Posted February 20, 2020 in Featured News

by the Rev. Christine Kass

IMG_1221The Jan. 24 stated assembly of Lehigh Presbytery was buzzing with questions and discussion about the challenges faced by Christians in today’s world as the Rev. Dr. Tod Bolsinger spoke on his bestselling book, “Canoeing the Mountains.”

Bolsinger, who lives and works in California, attended the assembly to discuss his book and answer questions from church leaders during the program, which was held at First Presbyterian of Bethlehem, PA.

The afternoon was spent on Bolsinger’s presentation during which he discussed how churches can navigate the world’s changing landscape, drawing on the example of American explorers Lewis and Clark, who faced the challenge of having to cross the Rocky Mountains when they had been expecting a waterway.

“Why didn’t Meriwether Lewis turn back when he discovered the Rocky Mountains instead of a water route?” Bolsinger asked. “What was it that allowed them to go forward? We know we’re in a different day, but everything we’ve been trained for are rivers. Some of our churches want to go back and take care of the great traditions of canoeing. Others of us are just stuck. We don’t know what to do, we’re overwhelmed.”

Bolsinger said churches often have varying ideas of what they need to do to keep their churches going, and what they are often focused on is simply not having to close their doors.

“In 1963, not everyone was a Christian, but what was different was the placement of Christianity in culture,” he said. “Some people remember when the church was the center of society.

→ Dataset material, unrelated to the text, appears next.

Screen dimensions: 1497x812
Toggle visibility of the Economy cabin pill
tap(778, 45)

Today, we find ourselves in a totally different arena.”

He went on to discuss how traditional churches can become missional churches. He asked those in attendance to talk with those at their table about such matters as “What is one way that you have experienced the changing world creating challenges for your ministry?”

Bolsinger suggested that churches are being called to move forward.

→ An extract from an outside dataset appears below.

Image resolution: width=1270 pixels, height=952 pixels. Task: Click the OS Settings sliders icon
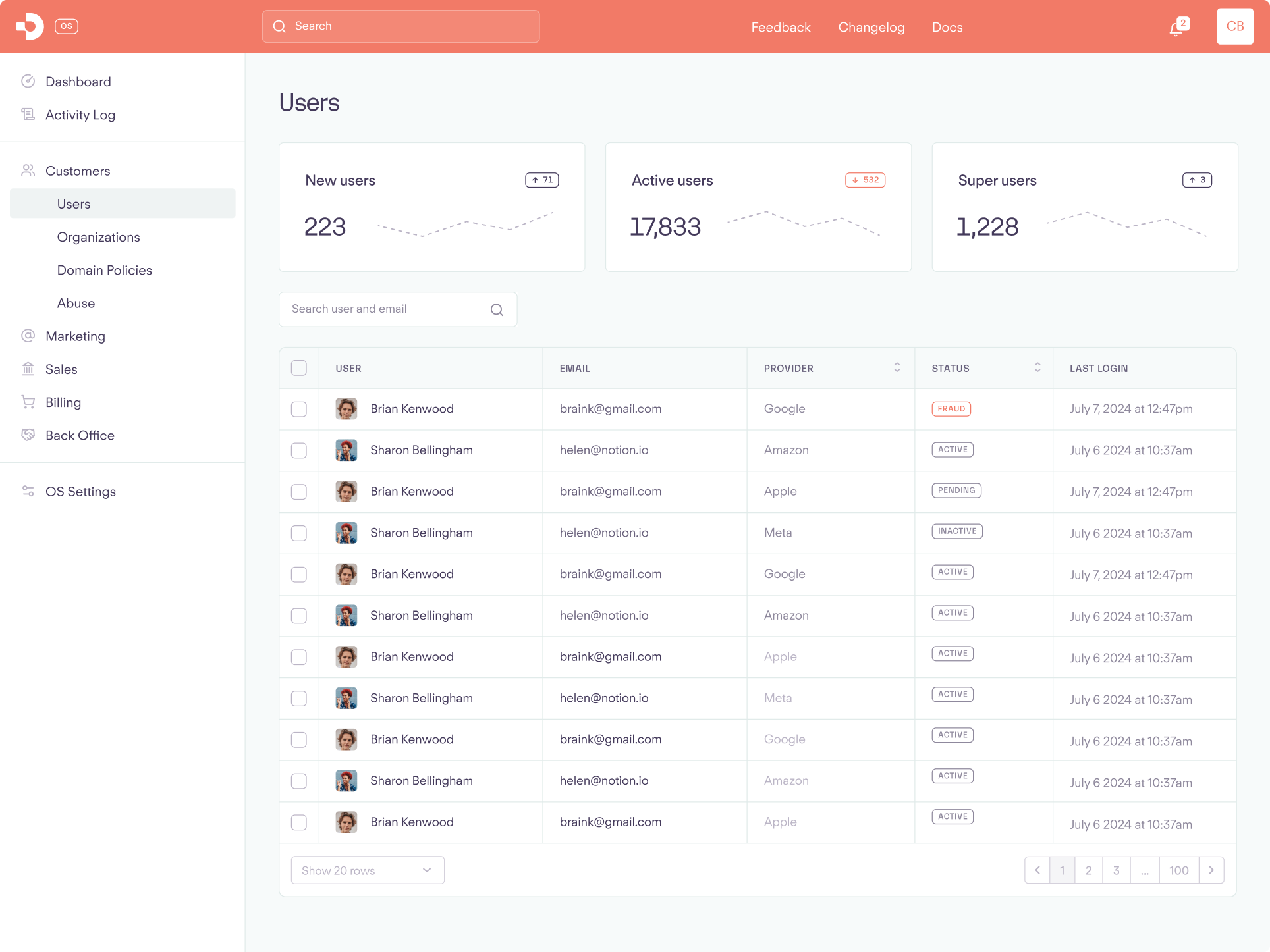coord(28,491)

“Maybe God is calling us into an amazing adventure,” he said. “We were trained for a different
context. We were trained for rivers, not mountains. We need to learn a new way of leading. This context requires us as leaders to learn to lead all over again.”

View a recording of Tod Bolsinger’s presentation here.

Church leaders must learn the difference, he said, between a technical problem and an adaptive challenge. A technical problem means as expert can solve it with the application of current knowledge, skills, and tools. An adaptive challenge cannot be solved in that way, but rather requires people to make a shift in values, expectations, attitudes, or habits of behavior.

The fundamental task of leadership, Bolsinger said, is to distinguish between what needs to be preserved – what he called a church’s DNA – and what needs to change. Church leaders must be aware that people don’t fear change, they fear loss.

“How do we help people change, and go through the loss?” he asked.

Fear, facts, and force do not bring change, he said. What does bring change is relating (new communities), repeating (new practices), and reframing (new ways of thinking).

“In adaptive change, the giant change will be within you and me,” Bolsinger explained. “Everybody will be changed – especially the leaders.”

He challenged his audience to rethink the way they consider the church’s current situation and its vision for the future.

“God is taking us off the map so we can show the world what the future can be like,” he said. “We’re the people who know the God of the future. We know the God of the future is going to make things right, there’s going to be justice. God is pushing us into the future so the church can be the provisional demonstration of the future. Until that day comes, we need to be the ones to lean into the future to show our friends and neighbors what the future looks like.”

During a break in the meeting, Bolsinger said he was pleased with how his presentation was being received.

“It’s so encouraging to be in a presbytery where people are thinking about the future in new and creative ways,” he said.